Queimada’s primary full time residents are extremely venomous pit vipers called Bothrops insularis, or golden lanceheads. Snake Island is infamous for being off-limits to humans, save for occasional trips by the Brazilian navy—to check in on the local lighthouse—and a small number of approved scientific expeditions.

There are some really gruesome legends from folks over on the mainland, the family of the person who ran the lighthouse right before the government decided to automate in 1920—were literally stalked and killed by a gang of vipers. That’s probably just a macabre rumor, but the snakes are definitely capable of taking you out. We know that their closest relatives on the mainland can absolutely kill humans, and chemical analysis suggests the golden lancehead’s venom is more potent and faster-acting.

But while those urban legends are impossible to confirm, these freaky snakes do have a really intriguing backstory. Around 11,000 years ago, when sea levels were rising due to melting ice sheets after the last glacial maximum, the ocean cut off a strip of land from the rest of Brazil—Queimada Grande.

That shift trapped some number of snakes in the Genus  Bothrops, which is a type of venomous pit viper found in the South and Central Americas. A new home for just some frogs, bugs, lizards, birds and a whole bunch of vipers.

So, on the one hand, there was nothing keeping these slithering predators from reproducing like crazy, which is how you end up with a snake per square meter. On the other hand, they didn’t have a lot of great food sources—juveniles could live on millipedes and such, but the biggest prey available to adults would be birds. That poses a bit of a problem.

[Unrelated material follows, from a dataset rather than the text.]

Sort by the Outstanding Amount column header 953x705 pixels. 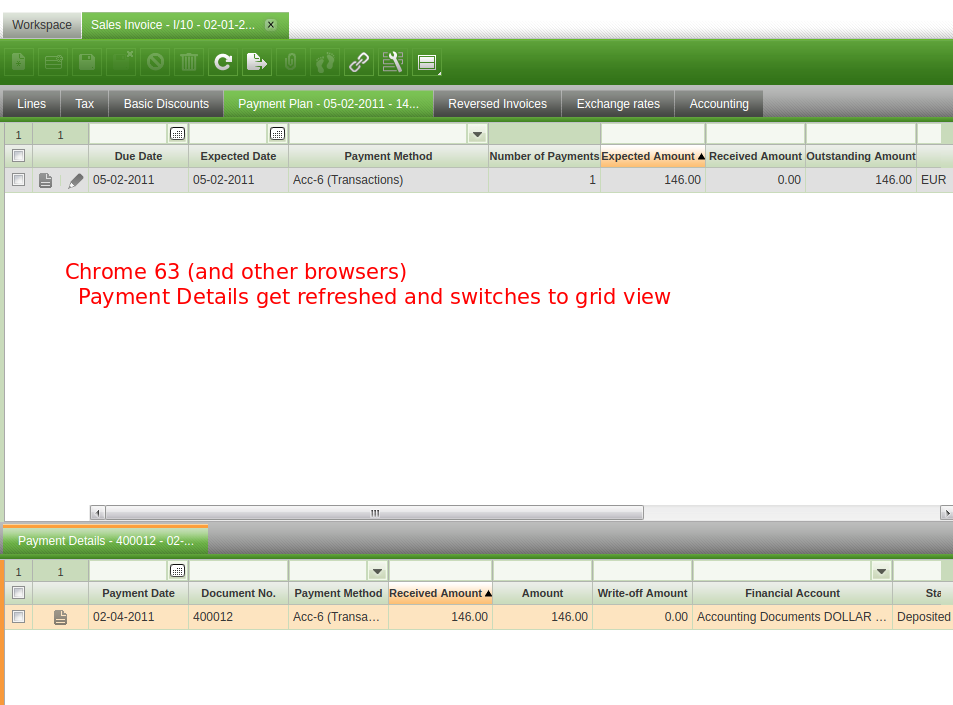click(860, 156)
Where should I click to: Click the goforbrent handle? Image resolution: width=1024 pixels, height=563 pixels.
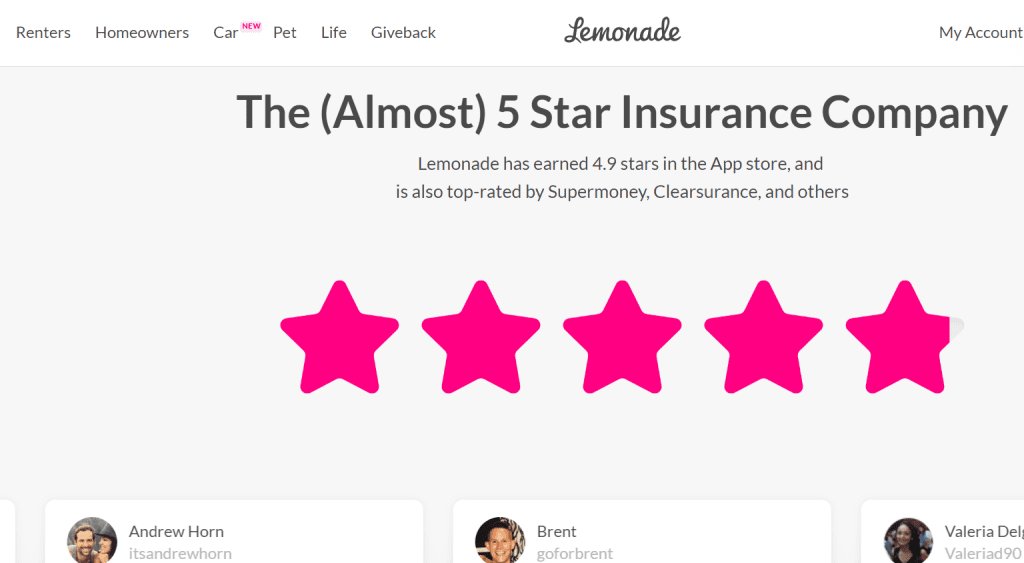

Birds are not easy prey for a snake like the golden lancehead, which lacks a prehensile tail for skillfully navigating trees. Most snakes in this Bothrops genus hunt by biting their prey once, letting it go, and then stalking it to attack again as it weakens. A bird doesn’t have to be able to get very far to get out of a snake’s easy reach, and certainly isn’t easy to track with chemical trails like terrestrial prey.

Instead, it seems the snakes that thrived on this island were the ones able to keep prey in their mouths after that first bite. If that’s how you’re trying to hunt, extremely potent venom certainly doesn’t hurt your chances.

Despite their scary countenance, golden lanceheads are actually critically endangered. Snake Island is their only native habitat, and deforestation on the mainland has decreased the number of migratory birds, threatening their main food source. There’s also, naturally, a lot of inbreeding that could start to cause problems as the gene pool shrinks. And, of course, because humans are awful, there’s quite a lucrative poaching market for these vipers, simply because they’re rare.